Passage provided =>
start
In relation to the first question, I consider that, having regard to the background circumstances that I have described and the irregularities found in the operation of the plaintiff, there were invalidities in the management or administration of the plaintiff between January 2013 to date. Further, I consider that a declaration should be made in terms reflecting that conclusion.
As to the second question, the discretion residing in the Court in the event that such a declaration is made is broad, albeit restrained in two important respects. First, the discretion must be exercised having regard to the objects of the Act and with a view to enabling an organisation to function and operate effectively and legally. Secondly, the discretion is specifically restrained by the requirements of s 288(5) such that the Court may not make an order unless satisfied that such an order would not do a substantial injustice to the organisation, any member or creditor of the organisation or any other person having dealings with the organisation.
I consider that there are a number of factors which warrant the making of the consequential orders sought in the present matter having regard to the proper exercise of the Court's discretion which are as follows:
1. The application arises out of an initiative ultimately taken by the plaintiff to rectify its affairs once those circumstances were brought to its attention by the Industrial Registrar and during the course of proceedings before the Industrial Court of New South Wales.
2. The irregularities arose from genuine mistakes and a misunderstanding of the applicable law. In short, I consider their actions were bona fide and largely in consequence of the complicated system of an industrial registration of organisations existing within our nation between Federal and State systems.
3. I consider that no harm has been done either to the members of the organisation or otherwise in consequence of those mistakes. The lacuna in the administration and management of the plaintiff did not have practical effect on the members of the plaintiff because of the role played by the Federal Union.
end
Short task 1 => In the judgment excerpt above, over what period does the judge find invalidities in the plaintiff's management or administration?
Short task 2 => Summarize the judgment excerpt above in two sentences.
Short task 3 => Write the next part of the judgment excerpt above, starting after its final sentence.

Dataset content =>
start
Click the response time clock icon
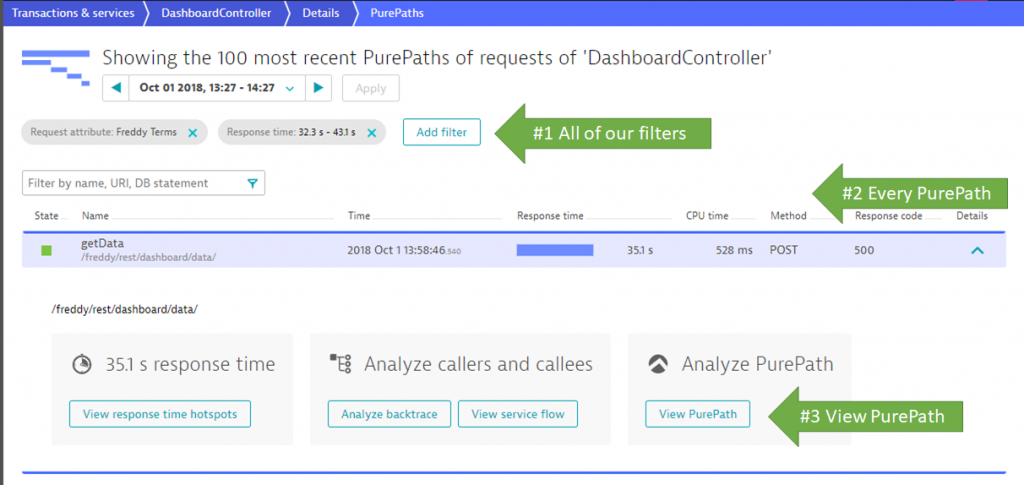 [82, 364]
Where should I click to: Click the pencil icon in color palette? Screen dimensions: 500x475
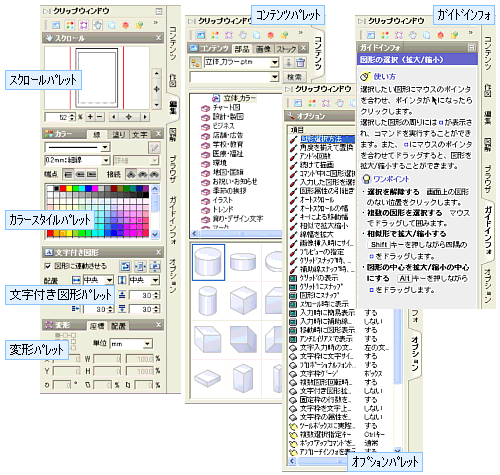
end
Written reply 1 => From January 2013 to date.

Written reply 2 => The judge finds that there were invalidities in the plaintiff's management or administration from January 2013 to date and considers that a declaration to that effect should be made. The Court's broad discretion to make consequential orders is limited by the objects of the Act and by s 288(5), and the judge finds that those orders are warranted because the plaintiff moved to rectify its affairs, the irregularities were bona fide mistakes, and no harm was done to members.

Written reply 3 =>
4. I do not consider that any substantial injustice would occur by the making of the orders. Indeed, the making of the orders would regularise the affairs of the organisation having regard to its Federal registration. That Federal registration was necessary in order for the organisation to adequately look after the affairs of its members.
In those circumstances then I consider that it is appropriate to make consequential orders pursuant to s 288 of the Act. I will return to that matter momentarily after the consideration of the second aspect of the application relating to the cancellation of the registration of the plaintiff. In that respect I make the following findings. First, I will treat the application was regularly made by the plaintiff in the light of the declaration and orders I will make. Secondly, I consider that the application has established grounds for cancellation as recognised in the Act, and in particular s 226 thereof.
Two grounds for cancellation were relied upon. Firstly, that an organisation has itself applied for its own registration. That basis or ground may not be gainsaid. Secondly, the organisation relied upon the ground that the organisation is defunct. There is a neat discussion as to the meaning of that expression within the written submissions of the applicant. I do not propose to delve into the niceties of that analysis save to identify that, by the creation of the Federal organisation, the State counterpart became effectively defunct for all relevant purposes.
It follows that, in my view, the plaintiff has made out a case for the cancellation of its registration upon both grounds relied upon and orders should be made in terms accordingly.
I then return to the orders sought in the matter which are contained in Schedule A of Exhibit B in the proceedings.
The Court makes forthwith the following declarations and orders under s 288(3) of the Act:
1. The Court makes the declaration proposed in the amended form of para 1 of Schedule A of Exhibit B in the proceedings.
2. The Court makes orders in the nature of the validation of certain acts in accordance with para 2 of Schedule A of Exhibit B in the proceedings.
The question of the cancellation of registration of the plaintiff may then be considered in that light. The Court further makes the order proposed in para 3 of Schedule A of Exhibit B but, in doing so, inserts in lieu of the words "insert date of decision" the following "15 June 2017".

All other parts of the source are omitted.